Respiro nel tuo corpo. Ho gettato il seme di mille ragazzi nel tuo sudato campo;
mille cavalli galoppano sul monte, trascinando con sé abeti sradicati,
scendono fino alle porte della città, sollevano la testa,
guardano con gli occhi neri a mandorla l’Acropoli, gli alti lampioni,
battendo le ciglia corte. I segnali verdi e rossi gli procurano
uno spiacevole imbarazzo. E quel vigile
muove le mani come per cogliere un invisibile frutto dalla notte
o afferrare una stella per la coda. Girano il dorso
come sconfitti in una battaglia che non c’è stata. E d’improvviso
scuotono ancora la criniera e galoppano verso il mare. Sul più bianco
cavalchi nuda tu. Ti chiamo. Sui tuoi seni
due rami d’edera incrociati. Una chiocciola
immobile sui tuoi capelli. Ti chiamo, amore. Tre giocatori di carte, dopo una notte insonne,
entrano nella latteria qui accanto. Albeggia.

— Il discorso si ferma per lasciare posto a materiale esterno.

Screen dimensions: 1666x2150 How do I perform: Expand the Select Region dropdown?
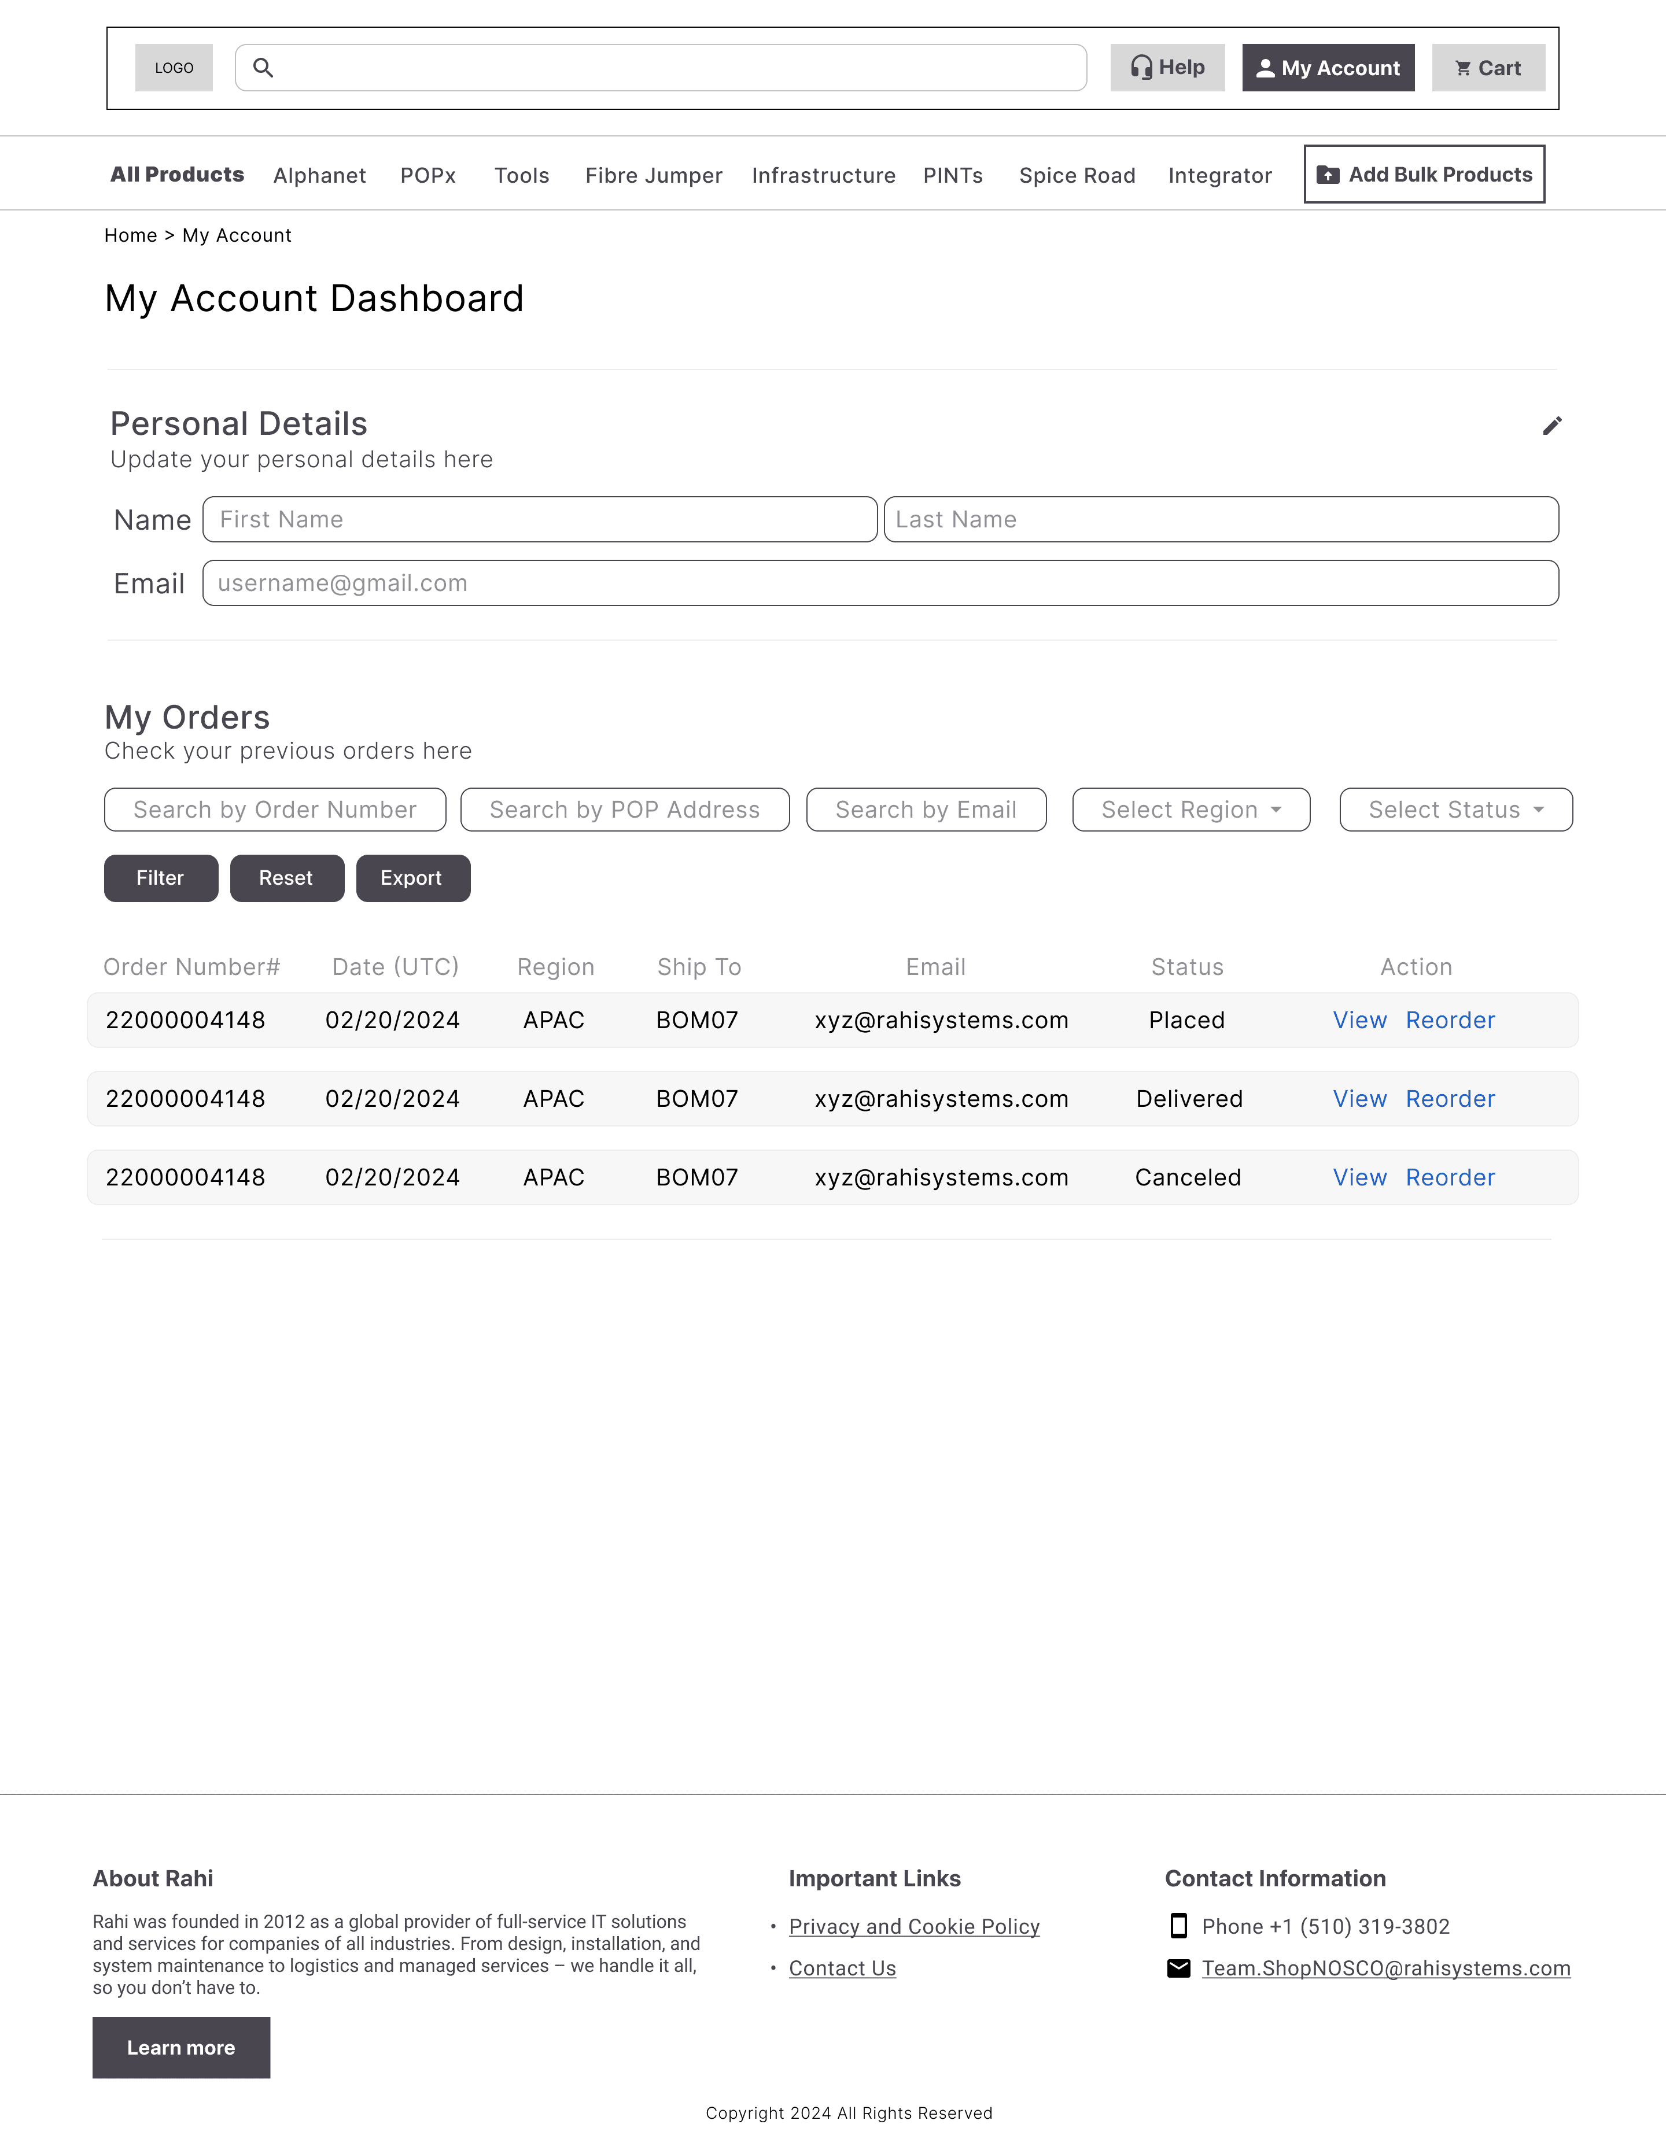coord(1190,810)
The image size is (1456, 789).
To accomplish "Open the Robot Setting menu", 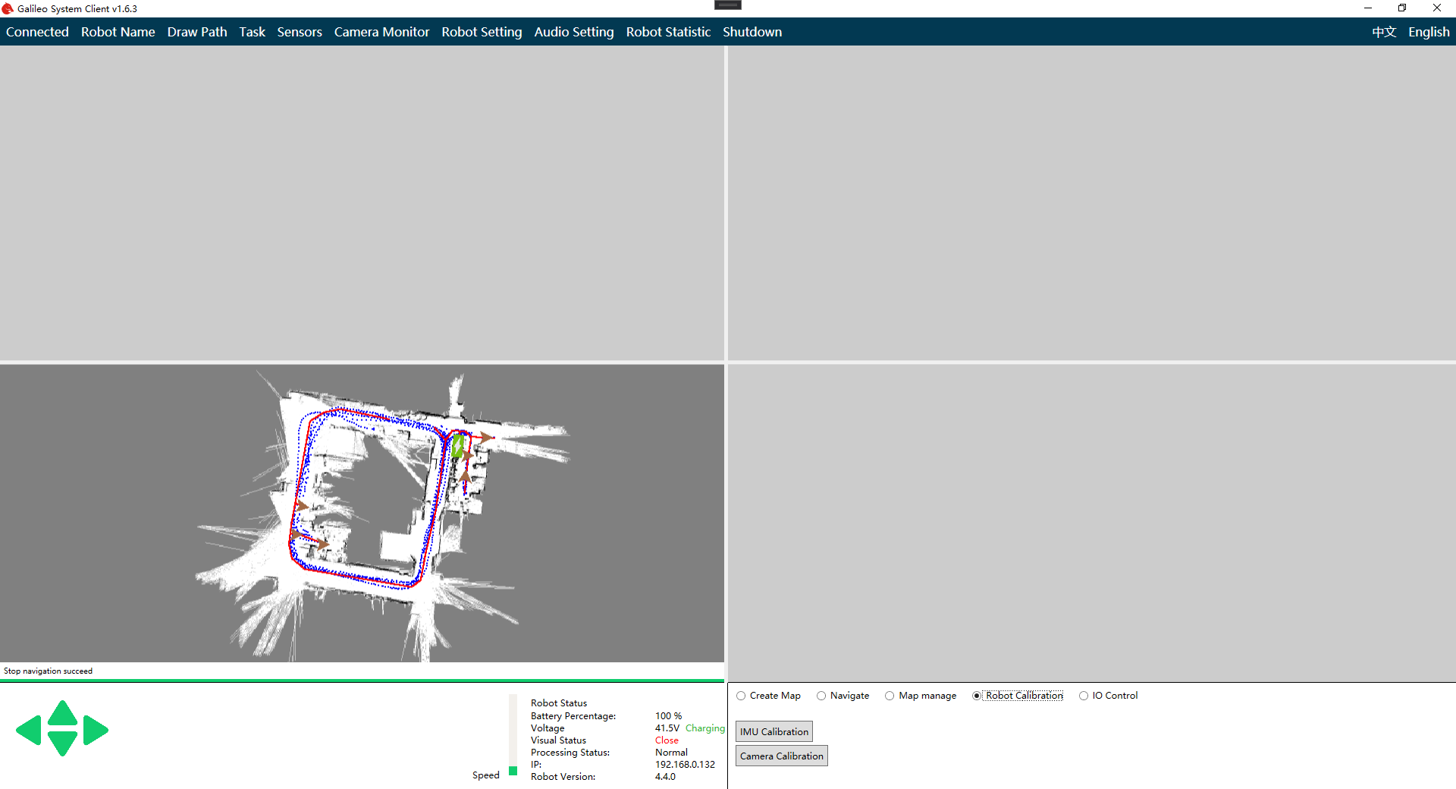I will click(x=482, y=32).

Si spengono le luci della città. Si versa liscio il gran pallore
sulla tua pelle. Sono dentro di te. Chiamo da dentro. Ti chiamo
qui dove convergono rombando i fiumi e rotola giù il cielo
nel corpo umano, sollevando con sé
creature mortali e cose — anatre selvatiche, bufali, finestre,
i tuoi sandali estivi, un tuo braccialetto, un riccio di mare, due colombi,
nel recinto aperto di un’inspiegabile, non richiesta immortalità.